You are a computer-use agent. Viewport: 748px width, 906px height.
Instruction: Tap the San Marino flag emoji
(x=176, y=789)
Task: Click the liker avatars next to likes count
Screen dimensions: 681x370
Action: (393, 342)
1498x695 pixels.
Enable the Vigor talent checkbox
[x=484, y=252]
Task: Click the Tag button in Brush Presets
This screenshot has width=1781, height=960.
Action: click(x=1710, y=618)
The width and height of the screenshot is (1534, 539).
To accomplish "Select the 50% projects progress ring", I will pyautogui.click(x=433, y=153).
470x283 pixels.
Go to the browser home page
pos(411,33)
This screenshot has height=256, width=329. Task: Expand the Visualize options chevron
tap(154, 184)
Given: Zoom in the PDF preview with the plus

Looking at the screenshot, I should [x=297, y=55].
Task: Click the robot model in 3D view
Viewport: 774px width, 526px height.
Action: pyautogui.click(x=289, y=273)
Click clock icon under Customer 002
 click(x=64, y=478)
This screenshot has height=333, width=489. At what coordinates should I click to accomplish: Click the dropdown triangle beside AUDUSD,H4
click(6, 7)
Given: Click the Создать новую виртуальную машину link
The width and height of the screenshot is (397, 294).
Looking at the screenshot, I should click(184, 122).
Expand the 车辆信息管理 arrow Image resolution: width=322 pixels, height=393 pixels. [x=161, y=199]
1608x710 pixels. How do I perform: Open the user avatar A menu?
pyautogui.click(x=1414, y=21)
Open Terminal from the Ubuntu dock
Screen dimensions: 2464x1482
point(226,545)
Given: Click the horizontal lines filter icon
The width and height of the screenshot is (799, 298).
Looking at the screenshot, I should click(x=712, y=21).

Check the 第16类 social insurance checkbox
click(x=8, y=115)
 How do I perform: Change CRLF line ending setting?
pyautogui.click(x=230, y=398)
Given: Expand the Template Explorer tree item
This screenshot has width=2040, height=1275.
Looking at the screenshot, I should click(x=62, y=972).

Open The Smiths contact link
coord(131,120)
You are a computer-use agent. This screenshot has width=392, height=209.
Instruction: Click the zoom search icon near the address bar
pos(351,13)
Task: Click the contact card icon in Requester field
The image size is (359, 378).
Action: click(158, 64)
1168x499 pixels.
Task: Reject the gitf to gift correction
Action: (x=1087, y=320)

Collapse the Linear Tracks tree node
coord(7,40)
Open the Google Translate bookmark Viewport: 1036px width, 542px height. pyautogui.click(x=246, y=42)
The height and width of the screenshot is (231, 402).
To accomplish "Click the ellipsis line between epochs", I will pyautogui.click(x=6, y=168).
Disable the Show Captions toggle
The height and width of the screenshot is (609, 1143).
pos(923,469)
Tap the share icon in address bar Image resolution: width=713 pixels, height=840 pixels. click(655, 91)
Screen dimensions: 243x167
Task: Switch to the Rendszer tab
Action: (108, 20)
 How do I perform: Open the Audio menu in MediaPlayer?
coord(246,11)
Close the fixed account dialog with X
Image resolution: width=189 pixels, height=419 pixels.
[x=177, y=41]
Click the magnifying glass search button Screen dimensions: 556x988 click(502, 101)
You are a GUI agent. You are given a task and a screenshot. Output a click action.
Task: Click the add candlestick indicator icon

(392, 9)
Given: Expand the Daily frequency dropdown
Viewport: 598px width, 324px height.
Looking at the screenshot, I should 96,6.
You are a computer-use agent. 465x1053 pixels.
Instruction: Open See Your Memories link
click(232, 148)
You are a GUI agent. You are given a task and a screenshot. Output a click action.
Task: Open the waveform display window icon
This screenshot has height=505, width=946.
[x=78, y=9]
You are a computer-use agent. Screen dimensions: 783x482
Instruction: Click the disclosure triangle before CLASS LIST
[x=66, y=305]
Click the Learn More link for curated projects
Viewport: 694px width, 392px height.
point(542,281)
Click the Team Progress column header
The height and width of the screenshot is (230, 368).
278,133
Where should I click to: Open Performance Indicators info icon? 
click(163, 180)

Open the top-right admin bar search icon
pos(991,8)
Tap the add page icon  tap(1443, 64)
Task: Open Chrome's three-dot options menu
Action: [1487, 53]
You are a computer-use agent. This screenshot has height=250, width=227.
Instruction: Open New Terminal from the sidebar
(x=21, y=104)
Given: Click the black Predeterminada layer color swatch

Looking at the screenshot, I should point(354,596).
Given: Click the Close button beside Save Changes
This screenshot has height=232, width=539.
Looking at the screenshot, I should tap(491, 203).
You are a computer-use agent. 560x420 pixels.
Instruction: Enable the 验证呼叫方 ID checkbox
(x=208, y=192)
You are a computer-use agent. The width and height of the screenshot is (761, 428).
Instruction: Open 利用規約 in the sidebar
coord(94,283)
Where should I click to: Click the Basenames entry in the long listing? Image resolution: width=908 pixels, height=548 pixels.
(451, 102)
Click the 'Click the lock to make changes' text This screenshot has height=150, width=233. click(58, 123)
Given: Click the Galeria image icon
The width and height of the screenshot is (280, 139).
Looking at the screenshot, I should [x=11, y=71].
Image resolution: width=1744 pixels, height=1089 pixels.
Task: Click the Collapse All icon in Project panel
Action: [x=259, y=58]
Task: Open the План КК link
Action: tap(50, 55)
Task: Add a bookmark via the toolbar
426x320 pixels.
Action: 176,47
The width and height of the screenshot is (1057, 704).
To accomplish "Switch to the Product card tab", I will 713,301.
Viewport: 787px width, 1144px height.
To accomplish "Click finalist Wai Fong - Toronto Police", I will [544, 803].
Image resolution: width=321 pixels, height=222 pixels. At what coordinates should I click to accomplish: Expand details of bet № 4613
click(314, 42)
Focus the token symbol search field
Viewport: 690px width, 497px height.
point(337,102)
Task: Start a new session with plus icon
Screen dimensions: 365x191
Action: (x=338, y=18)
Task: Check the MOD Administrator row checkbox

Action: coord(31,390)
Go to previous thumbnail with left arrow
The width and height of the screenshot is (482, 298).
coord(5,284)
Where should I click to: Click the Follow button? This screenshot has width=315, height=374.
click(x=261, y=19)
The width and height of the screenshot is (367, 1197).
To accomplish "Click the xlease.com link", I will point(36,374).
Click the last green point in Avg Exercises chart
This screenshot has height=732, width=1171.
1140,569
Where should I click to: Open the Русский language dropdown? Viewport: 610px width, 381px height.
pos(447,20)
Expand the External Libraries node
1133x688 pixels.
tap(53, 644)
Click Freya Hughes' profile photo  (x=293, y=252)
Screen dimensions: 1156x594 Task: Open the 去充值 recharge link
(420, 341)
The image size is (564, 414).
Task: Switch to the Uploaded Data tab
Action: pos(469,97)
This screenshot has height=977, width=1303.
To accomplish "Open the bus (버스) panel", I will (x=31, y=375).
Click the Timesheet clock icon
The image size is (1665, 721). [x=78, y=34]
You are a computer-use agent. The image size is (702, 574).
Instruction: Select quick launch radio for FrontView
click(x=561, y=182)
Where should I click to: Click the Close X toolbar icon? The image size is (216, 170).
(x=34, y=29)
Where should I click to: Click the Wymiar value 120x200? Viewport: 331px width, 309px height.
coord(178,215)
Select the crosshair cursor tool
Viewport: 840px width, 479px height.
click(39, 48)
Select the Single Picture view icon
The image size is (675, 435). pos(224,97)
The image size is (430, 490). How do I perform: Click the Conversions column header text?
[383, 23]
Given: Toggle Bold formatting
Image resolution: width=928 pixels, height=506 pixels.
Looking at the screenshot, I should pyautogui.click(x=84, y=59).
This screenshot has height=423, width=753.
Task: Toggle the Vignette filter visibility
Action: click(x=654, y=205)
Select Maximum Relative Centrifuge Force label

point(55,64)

◆ **AIM OF THE EXERCISE**
Copy all of the material above, line for line, without changing anything.

◆ **SOLUTION TO THE EXERCISE**
You are a computer-use agent. Viewport: 748px width, 906px height.
Instruction: Tap the San Marino flag emoji
(x=176, y=789)
Task: Click the liker avatars next to likes count
Screen dimensions: 681x370
Action: (393, 342)
1498x695 pixels.
Enable the Vigor talent checkbox
[x=484, y=252]
Task: Click the Tag button in Brush Presets
This screenshot has width=1781, height=960.
Action: click(x=1710, y=618)
The width and height of the screenshot is (1534, 539).
To accomplish "Select the 50% projects progress ring", I will pyautogui.click(x=433, y=153).
470x283 pixels.
Go to the browser home page
pos(411,33)
This screenshot has height=256, width=329. Task: Expand the Visualize options chevron
tap(154, 184)
Given: Zoom in the PDF preview with the plus

Looking at the screenshot, I should [x=297, y=55].
Task: Click the robot model in 3D view
Viewport: 774px width, 526px height.
Action: pyautogui.click(x=289, y=273)
Click clock icon under Customer 002
 click(x=64, y=478)
This screenshot has height=333, width=489. At what coordinates should I click to accomplish: Click the dropdown triangle beside AUDUSD,H4
click(6, 7)
Given: Click the Создать новую виртуальную машину link
The width and height of the screenshot is (397, 294).
Looking at the screenshot, I should click(184, 122).
Expand the 车辆信息管理 arrow Image resolution: width=322 pixels, height=393 pixels. [x=161, y=199]
1608x710 pixels. How do I perform: Open the user avatar A menu?
pyautogui.click(x=1414, y=21)
Open Terminal from the Ubuntu dock
Screen dimensions: 2464x1482
point(226,545)
Given: Click the horizontal lines filter icon
The width and height of the screenshot is (799, 298).
Looking at the screenshot, I should click(x=712, y=21).

Check the 第16类 social insurance checkbox
click(x=8, y=115)
 How do I perform: Change CRLF line ending setting?
pyautogui.click(x=230, y=398)
Given: Expand the Template Explorer tree item
This screenshot has width=2040, height=1275.
Looking at the screenshot, I should click(x=62, y=972).

Open The Smiths contact link
coord(131,120)
You are a computer-use agent. This screenshot has width=392, height=209.
Instruction: Click the zoom search icon near the address bar
pos(351,13)
Task: Click the contact card icon in Requester field
The image size is (359, 378).
Action: click(158, 64)
1168x499 pixels.
Task: Reject the gitf to gift correction
Action: (x=1087, y=320)

Collapse the Linear Tracks tree node
coord(7,40)
Open the Google Translate bookmark Viewport: 1036px width, 542px height. pyautogui.click(x=246, y=42)
The height and width of the screenshot is (231, 402).
To accomplish "Click the ellipsis line between epochs", I will pyautogui.click(x=6, y=168).
Disable the Show Captions toggle
The height and width of the screenshot is (609, 1143).
pos(923,469)
Tap the share icon in address bar Image resolution: width=713 pixels, height=840 pixels. click(655, 91)
Screen dimensions: 243x167
Task: Switch to the Rendszer tab
Action: (108, 20)
 How do I perform: Open the Audio menu in MediaPlayer?
coord(246,11)
Close the fixed account dialog with X
Image resolution: width=189 pixels, height=419 pixels.
[x=177, y=41]
Click the magnifying glass search button Screen dimensions: 556x988 click(502, 101)
You are a GUI agent. You are given a task and a screenshot. Output a click action.
Task: Click the add candlestick indicator icon

(392, 9)
Given: Expand the Daily frequency dropdown
Viewport: 598px width, 324px height.
Looking at the screenshot, I should 96,6.
You are a computer-use agent. 465x1053 pixels.
Instruction: Open See Your Memories link
click(232, 148)
You are a GUI agent. You are given a task and a screenshot. Output a click action.
Task: Open the waveform display window icon
This screenshot has height=505, width=946.
[x=78, y=9]
You are a computer-use agent. Screen dimensions: 783x482
Instruction: Click the disclosure triangle before CLASS LIST
[x=66, y=305]
Click the Learn More link for curated projects
Viewport: 694px width, 392px height.
point(542,281)
Click the Team Progress column header
The height and width of the screenshot is (230, 368).
278,133
Where should I click to: Open Performance Indicators info icon? 
click(163, 180)

Open the top-right admin bar search icon
pos(991,8)
Tap the add page icon  tap(1443, 64)
Task: Open Chrome's three-dot options menu
Action: [1487, 53]
You are a computer-use agent. This screenshot has height=250, width=227.
Instruction: Open New Terminal from the sidebar
(x=21, y=104)
Given: Click the black Predeterminada layer color swatch

Looking at the screenshot, I should point(354,596).
Given: Click the Close button beside Save Changes
This screenshot has height=232, width=539.
Looking at the screenshot, I should tap(491, 203).
You are a computer-use agent. 560x420 pixels.
Instruction: Enable the 验证呼叫方 ID checkbox
(x=208, y=192)
You are a computer-use agent. The width and height of the screenshot is (761, 428).
Instruction: Open 利用規約 in the sidebar
coord(94,283)
Where should I click to: Click the Basenames entry in the long listing? Image resolution: width=908 pixels, height=548 pixels.
(451, 102)
Click the 'Click the lock to make changes' text This screenshot has height=150, width=233. click(58, 123)
Given: Click the Galeria image icon
The width and height of the screenshot is (280, 139).
Looking at the screenshot, I should [x=11, y=71].
Image resolution: width=1744 pixels, height=1089 pixels.
Task: Click the Collapse All icon in Project panel
Action: [x=259, y=58]
Task: Open the План КК link
Action: tap(50, 55)
Task: Add a bookmark via the toolbar
426x320 pixels.
Action: 176,47
The width and height of the screenshot is (1057, 704).
To accomplish "Switch to the Product card tab", I will 713,301.
Viewport: 787px width, 1144px height.
To accomplish "Click finalist Wai Fong - Toronto Police", I will [544, 803].
Image resolution: width=321 pixels, height=222 pixels. At what coordinates should I click to accomplish: Expand details of bet № 4613
click(314, 42)
Focus the token symbol search field
Viewport: 690px width, 497px height.
point(337,102)
Task: Start a new session with plus icon
Screen dimensions: 365x191
Action: (x=338, y=18)
Task: Check the MOD Administrator row checkbox

Action: coord(31,390)
Go to previous thumbnail with left arrow
The width and height of the screenshot is (482, 298).
coord(5,284)
Where should I click to: Click the Follow button? This screenshot has width=315, height=374.
click(x=261, y=19)
The width and height of the screenshot is (367, 1197).
To accomplish "Click the xlease.com link", I will point(36,374).
Click the last green point in Avg Exercises chart
This screenshot has height=732, width=1171.
1140,569
Where should I click to: Open the Русский language dropdown? Viewport: 610px width, 381px height.
pos(447,20)
Expand the External Libraries node
1133x688 pixels.
tap(53, 644)
Click Freya Hughes' profile photo  (x=293, y=252)
Screen dimensions: 1156x594 Task: Open the 去充值 recharge link
(420, 341)
The image size is (564, 414).
Task: Switch to the Uploaded Data tab
Action: pos(469,97)
This screenshot has height=977, width=1303.
To accomplish "Open the bus (버스) panel", I will (x=31, y=375).
Click the Timesheet clock icon
The image size is (1665, 721). [x=78, y=34]
You are a computer-use agent. The image size is (702, 574).
Instruction: Select quick launch radio for FrontView
click(x=561, y=182)
Where should I click to: Click the Close X toolbar icon? The image size is (216, 170).
(x=34, y=29)
Where should I click to: Click the Wymiar value 120x200? Viewport: 331px width, 309px height.
coord(178,215)
Select the crosshair cursor tool
Viewport: 840px width, 479px height.
click(39, 48)
Select the Single Picture view icon
The image size is (675, 435). pos(224,97)
The image size is (430, 490). How do I perform: Click the Conversions column header text?
[383, 23]
Given: Toggle Bold formatting
Image resolution: width=928 pixels, height=506 pixels.
Looking at the screenshot, I should pyautogui.click(x=84, y=59).
This screenshot has height=423, width=753.
Task: Toggle the Vignette filter visibility
Action: click(x=654, y=205)
Select Maximum Relative Centrifuge Force label

point(55,64)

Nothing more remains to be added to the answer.